The fantastic 18-member cast portrays multiple roles, including narrators to propel the tale, and the show starts in Christmas 2013 with contemporary folks beginning the story and taking the audience back to the 19th century to see how it all plays out.

Nashville favorite Chip Arnold reprises his starring role as Ebenezer Scrooge, and he plays his character with a lot of intense passion and determination. He convincingly transforms his character from a crotchety old geezer to a newly transformed man with a real sense of heartfelt emotion.

Matthew Carlton also returns as Jacob Marley (he also plays Fezziwig and four other characters), and in what is a haunting tale, Carlton delivers a succinct Marley, gliding around the stage shackled in chains, eerily warning Scrooge to turn from his ways or suffer the consequences.

A true standout performance comes by way of 12-year-old Madeleine Hall as the Ghost of Christmas Past. It’s a brilliant move on Artistic Director Matt Logan’s part to cast a child in this role as this ghost is the one who transports Scrooge back to his own childhood. Hall gives a forceful, commanding performance with a dynamic amount of stage presence.

Jennifer Whitcomb-Oliva is the wondrous Ghost of Christmas Present, beautiful and jolly — and quite believable for a ghost.

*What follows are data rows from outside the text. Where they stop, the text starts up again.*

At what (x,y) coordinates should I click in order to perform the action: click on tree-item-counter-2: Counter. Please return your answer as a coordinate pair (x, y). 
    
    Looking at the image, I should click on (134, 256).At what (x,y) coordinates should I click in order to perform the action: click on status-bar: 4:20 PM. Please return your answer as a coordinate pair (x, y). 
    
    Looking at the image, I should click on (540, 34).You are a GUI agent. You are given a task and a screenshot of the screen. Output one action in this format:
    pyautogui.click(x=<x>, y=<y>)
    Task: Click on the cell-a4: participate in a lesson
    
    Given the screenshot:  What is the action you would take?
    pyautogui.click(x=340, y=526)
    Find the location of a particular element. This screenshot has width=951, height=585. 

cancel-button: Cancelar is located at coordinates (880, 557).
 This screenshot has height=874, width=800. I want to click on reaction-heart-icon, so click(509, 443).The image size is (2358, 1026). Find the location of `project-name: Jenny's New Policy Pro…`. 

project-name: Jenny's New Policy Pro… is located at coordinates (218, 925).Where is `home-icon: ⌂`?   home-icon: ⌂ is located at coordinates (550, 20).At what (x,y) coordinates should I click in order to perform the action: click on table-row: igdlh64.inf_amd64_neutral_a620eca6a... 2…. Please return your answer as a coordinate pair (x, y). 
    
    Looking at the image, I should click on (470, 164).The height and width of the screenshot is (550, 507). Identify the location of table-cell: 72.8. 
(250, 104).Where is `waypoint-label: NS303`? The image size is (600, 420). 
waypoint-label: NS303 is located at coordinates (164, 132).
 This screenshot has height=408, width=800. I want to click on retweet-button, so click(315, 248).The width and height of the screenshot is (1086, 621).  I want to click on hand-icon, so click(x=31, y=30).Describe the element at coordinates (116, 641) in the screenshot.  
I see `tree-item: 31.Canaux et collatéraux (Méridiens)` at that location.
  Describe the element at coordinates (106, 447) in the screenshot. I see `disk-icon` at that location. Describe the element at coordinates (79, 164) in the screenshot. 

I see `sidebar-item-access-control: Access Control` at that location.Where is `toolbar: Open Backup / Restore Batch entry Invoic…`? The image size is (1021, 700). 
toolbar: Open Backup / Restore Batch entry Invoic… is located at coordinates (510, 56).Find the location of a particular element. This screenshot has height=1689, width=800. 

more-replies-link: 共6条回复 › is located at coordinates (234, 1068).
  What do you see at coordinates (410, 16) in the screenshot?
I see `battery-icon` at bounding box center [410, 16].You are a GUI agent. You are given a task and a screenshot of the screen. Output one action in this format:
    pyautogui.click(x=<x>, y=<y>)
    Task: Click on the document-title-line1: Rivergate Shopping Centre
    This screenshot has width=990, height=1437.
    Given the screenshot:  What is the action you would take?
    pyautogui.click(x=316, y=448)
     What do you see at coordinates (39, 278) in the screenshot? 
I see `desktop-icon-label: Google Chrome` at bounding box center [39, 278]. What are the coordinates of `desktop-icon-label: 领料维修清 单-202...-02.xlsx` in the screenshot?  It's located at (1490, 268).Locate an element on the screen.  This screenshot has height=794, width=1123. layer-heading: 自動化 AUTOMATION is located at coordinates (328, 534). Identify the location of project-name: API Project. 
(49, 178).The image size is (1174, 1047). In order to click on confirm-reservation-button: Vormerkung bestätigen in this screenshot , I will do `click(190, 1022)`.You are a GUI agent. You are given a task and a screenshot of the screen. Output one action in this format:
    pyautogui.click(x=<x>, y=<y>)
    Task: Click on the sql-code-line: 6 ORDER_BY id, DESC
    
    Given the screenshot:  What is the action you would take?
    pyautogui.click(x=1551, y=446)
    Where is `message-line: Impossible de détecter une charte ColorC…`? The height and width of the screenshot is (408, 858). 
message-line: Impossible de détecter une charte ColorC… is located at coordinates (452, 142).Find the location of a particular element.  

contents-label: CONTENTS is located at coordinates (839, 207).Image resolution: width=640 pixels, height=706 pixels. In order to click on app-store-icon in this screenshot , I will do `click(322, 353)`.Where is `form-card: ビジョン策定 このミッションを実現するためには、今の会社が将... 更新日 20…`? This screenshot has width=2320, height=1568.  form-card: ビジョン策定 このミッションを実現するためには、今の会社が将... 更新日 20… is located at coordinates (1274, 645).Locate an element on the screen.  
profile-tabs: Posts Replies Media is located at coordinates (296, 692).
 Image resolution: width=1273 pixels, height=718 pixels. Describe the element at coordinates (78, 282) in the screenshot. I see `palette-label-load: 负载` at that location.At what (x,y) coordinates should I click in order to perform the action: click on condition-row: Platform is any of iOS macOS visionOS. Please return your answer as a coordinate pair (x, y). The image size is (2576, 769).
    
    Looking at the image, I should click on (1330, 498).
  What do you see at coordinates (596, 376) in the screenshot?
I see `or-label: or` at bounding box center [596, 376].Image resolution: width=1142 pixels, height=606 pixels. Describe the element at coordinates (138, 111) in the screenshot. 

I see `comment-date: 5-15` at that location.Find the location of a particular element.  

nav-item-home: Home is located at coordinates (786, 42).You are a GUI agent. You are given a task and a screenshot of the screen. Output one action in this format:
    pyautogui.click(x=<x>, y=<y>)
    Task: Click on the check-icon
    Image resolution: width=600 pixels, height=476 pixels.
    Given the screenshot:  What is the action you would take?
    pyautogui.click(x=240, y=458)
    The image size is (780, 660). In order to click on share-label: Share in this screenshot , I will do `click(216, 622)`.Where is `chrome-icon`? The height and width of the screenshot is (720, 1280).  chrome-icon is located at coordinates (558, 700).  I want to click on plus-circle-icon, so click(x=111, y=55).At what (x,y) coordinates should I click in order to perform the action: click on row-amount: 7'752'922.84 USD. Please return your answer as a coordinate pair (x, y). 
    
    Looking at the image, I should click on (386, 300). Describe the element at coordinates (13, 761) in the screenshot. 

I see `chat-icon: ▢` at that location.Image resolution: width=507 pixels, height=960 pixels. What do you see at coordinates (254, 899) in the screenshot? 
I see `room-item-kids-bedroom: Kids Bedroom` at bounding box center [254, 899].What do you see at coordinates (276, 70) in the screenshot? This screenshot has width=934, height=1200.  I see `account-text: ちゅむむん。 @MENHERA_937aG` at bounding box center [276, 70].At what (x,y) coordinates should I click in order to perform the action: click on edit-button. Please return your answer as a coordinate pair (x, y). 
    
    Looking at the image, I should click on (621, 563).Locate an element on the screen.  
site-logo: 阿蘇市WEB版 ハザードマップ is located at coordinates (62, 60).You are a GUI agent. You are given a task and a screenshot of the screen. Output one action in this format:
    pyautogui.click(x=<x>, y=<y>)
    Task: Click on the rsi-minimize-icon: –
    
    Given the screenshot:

The Ghost of Christmas Future, played by Savannah Frazier, is perhaps the most haunting as this ghost has no dialogue. Frazier’s staunch stage presence and constant banging of her cane — her only mode of communication — does the trick. It adds so much more to the character this year to see her rigid face versus a cloaked head in past productions.

Logan’s costume design is exquisite, especially with the three ghost, and his set design is outstanding. The use of the giant revolving turntable center stage is a smart move on Logan’s part given the fact that Scrooge is being whirled through time. Stephen Moss’ lighting design and fog effects help create the perfect ambiance for this incredible tale.

It is so much fun to experience this production on a larger stage, and while there are many holiday shows in theaters all across Middle Tennessee this month, Studio Tenn’s A Christmas Carol is a must-see for your family.

 

Chad Young is the managing editor and arts/entertainment editor for this publication.